The Army has made many improvements since Vietnam to mitigate the professionalism problems that emerged during the Vietnam War. Among those salient to addressing issues raised by My Lai, the Army increased emphasis on the education and training of all soldiers on the law of war. The role of the Judge Advocate General Corps (JAG) was expanded to include the placement of JAG officers down to brigade level and, in many sensitive operations, down to battalion level. The shift to an all-volunteer force gave the Army greater control over the soldiers and officers selected for service. The introduction of central selection boards for battalion and brigade command slating has helped to mitigate some of the more personalized and capricious aspects of key leadership assignments. The Army has also made major improvements to the scope, quantity, and quality of non-commissioned officers’ training and education.

The post-Cold War draw-down was undertaken in a way to try to avoid actions that could hollow out the force and create great risk for the Army’s ability to fight when next called upon. The rallying cry of “No more Task Force Smiths” (to avoid “first battle” calamities symbolized by the first major U.S. Army battle in the Korean War) was explicitly focused on maintaining high levels of readiness and attendant professionalism. The modest draw-down of the 1990s (in historical terms) did well to sustain readiness for major regional combat contingencies.

But by the end of the 1990s, there was rumbling again about the depth of professionalism within the Army. Among others, Retired Lieutenant General Walter Ulmer, one of the leaders of the 1970 professionalism study, helped lead a study at the Center for Strategic and International Studies about Army culture and professionalism that was published in 2000. The study found tension between bureaucracy and professionalism that warranted further attention.

Dr. Don Snider, a three-tour veteran of Vietnam, along with Dr. Gayle Watkins, both at the United States Military Academy, led a team of military and civilian academics and practitioners who analyzed, diagnosed, and made recommendations to strengthen the Army profession. The Future of the Army Profession studies, published as an edited volume in 2002 with a second edition in 2005, provided a broad-ranging response to concerns raised in the 1990s. Since then, many of the studies’ insights about the key elements of the Army profession have been incorporated into policy, doctrine, education, and training, prominently in The Army (Army Doctrinal Publication 1), in The Profession (Army Doctrinal Reference Publication 1) and the creation of the Center for the Army Profession and Ethic at West Point.

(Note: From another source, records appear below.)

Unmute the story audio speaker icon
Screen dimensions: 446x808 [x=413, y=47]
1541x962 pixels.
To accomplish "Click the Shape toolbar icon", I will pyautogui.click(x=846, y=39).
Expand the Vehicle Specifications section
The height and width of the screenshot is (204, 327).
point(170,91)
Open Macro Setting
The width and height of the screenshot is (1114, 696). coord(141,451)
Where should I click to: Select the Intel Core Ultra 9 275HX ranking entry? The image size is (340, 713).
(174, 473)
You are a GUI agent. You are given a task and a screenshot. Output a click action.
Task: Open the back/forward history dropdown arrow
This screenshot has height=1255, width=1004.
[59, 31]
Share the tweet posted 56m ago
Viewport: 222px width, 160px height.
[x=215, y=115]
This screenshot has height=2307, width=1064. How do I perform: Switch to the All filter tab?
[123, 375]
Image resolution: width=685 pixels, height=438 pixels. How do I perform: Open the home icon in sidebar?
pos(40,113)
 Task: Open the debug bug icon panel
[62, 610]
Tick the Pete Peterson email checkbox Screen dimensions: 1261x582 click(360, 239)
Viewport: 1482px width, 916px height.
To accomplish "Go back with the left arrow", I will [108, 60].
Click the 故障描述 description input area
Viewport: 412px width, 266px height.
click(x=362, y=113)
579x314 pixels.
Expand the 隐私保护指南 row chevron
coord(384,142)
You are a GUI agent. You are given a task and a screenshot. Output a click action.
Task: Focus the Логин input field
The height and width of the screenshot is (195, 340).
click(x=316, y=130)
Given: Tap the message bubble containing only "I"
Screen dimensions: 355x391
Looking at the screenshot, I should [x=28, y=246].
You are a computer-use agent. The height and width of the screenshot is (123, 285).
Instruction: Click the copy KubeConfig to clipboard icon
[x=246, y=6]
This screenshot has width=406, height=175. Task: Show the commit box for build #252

My own analysis, including participation in the Future of the Army Profession project, suggests a dimension that requires particular attention. Complex missions like those the Army had in Vietnam, Somalia, Haiti, Bosnia, Kosovo, Afghanistan, and Iraq are especially challenging due to: extensive operations in close proximity to local populations; ambiguous situations of violence – and potential violence – among local factions; and due to the involvement of myriad outside participants.  These circumstances challenge even the most professional armed forces to maintain the crucial balance between passion, primordial violence, enmity, and the play of chance, creativity and probability linked to policy logic and reason that governs success in war.

Forces that are focused and prepared for high-end conventional combat against similarly structured and prepared adversaries are often bedeviled by challenges outside that main portfolio. Stability operations, peacekeeping operations, counterinsurgencies and irregular warfare jurisdictions of practice challenge versions of professional expertise that are too narrowly defined. Dispersed forces operating in small groups and among local populations, particularly in complex terrain like mountains, jungles, and large urban areas, allow adversaries to gain proximity to U.S. forces that can negate powerful standoff engagement advantages and can create difficulties in targeting combatants without harming noncombatants.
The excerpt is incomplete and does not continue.